The pandemic has forced truly creative solutions in live theater as shows work to keep themselves and the industry alive. It’s the kind of persistence that’s evident in the Barbara Broccoli-produced Shakespeare story itself, certainly among its power-seeking and eventually guilt-ridden leading characters Macbeth and Lady Macbeth, played by Craig and Ruth Negga.
But as it does for its leading duo on stage, persistence can be a complicated concept, especially when there are human stakes on the line, as there constantly are amid pandemic theater.
“I think there’s a huge reckoning happening in our industry about those trade-offs between the primacy of the show and the health of our artists and the health of our audience. It’s a bit of a unicycle on a high wire act, so we’re kind of figuring out as we go along,” Thorton said. “One remarkable thing is to see the status and the treatment and the respect for our understudies skyrocket. They are part of the process and at the same level as the cast that I’ve ever seen before in the room. I hope that is one thing we learned from the pandemic: This is an all-hands-on-deck effort. There’s no first and second-class tiers.”

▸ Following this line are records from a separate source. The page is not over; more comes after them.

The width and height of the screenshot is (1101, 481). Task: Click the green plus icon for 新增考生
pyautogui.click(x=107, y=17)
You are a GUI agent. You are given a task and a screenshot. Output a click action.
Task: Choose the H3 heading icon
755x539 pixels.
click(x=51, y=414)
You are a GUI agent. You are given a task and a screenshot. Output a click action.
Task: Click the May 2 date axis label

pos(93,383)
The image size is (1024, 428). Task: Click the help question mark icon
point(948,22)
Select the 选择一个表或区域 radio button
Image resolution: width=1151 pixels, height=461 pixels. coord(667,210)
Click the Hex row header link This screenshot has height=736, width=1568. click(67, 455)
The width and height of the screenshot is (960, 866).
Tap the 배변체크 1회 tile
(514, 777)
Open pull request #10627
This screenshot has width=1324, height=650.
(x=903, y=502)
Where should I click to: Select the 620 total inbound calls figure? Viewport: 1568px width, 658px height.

That equalizing mentality has also been applied beyond the stage, through the production’s own student ticket initiative, which offers 2,022 fully-funded tickets to the Tony-nominated play to high school and college students that have historically been underrepresented on Broadway and in Broadway audiences, including those from BIPOC communities, first-generation college students and people with disabilities.
It’s the kind of access Tony-nominated Lady Macbeth actress Negga — whose relationship to the theater when she was young, she said, was “like breathing” thanks to her mother — appreciates both from a personal and an artistic perspective.
“In Ireland, theater and art, it’s not class-based. It’s in the water, it’s in the blood — it’s in the everyday. It’s in the parochial, you know?,” she recalled. “And when I was at The National [Theatre] in London and [Nicholas] Hytner introduced the 10-pound tickets, that was revolutionary, but things like that are actually necessary. For me, it’s the least elite art form and yet, it’s been out of reach of so many people. It just doesn’t make sense to me, so this [program] makes sense.”
Craig shared a similar sentiment about his own experience growing up in Liverpool near the local Everyman Theatre, which had a ticket initiative that provided audiences a chance to see a play for a pound.
“I also grew up in a country that had subsidized theater, which is a whole different ballgame, but it meant that access was available for everybody,” he said. “I feel like, without that, Broadway won’t exist for very much longer. We need a new audience. We need to get people in here,” he added. “I want as many people to see this show as possible, and those that don’t normally get the chance, they’ll get a chance to come see it.”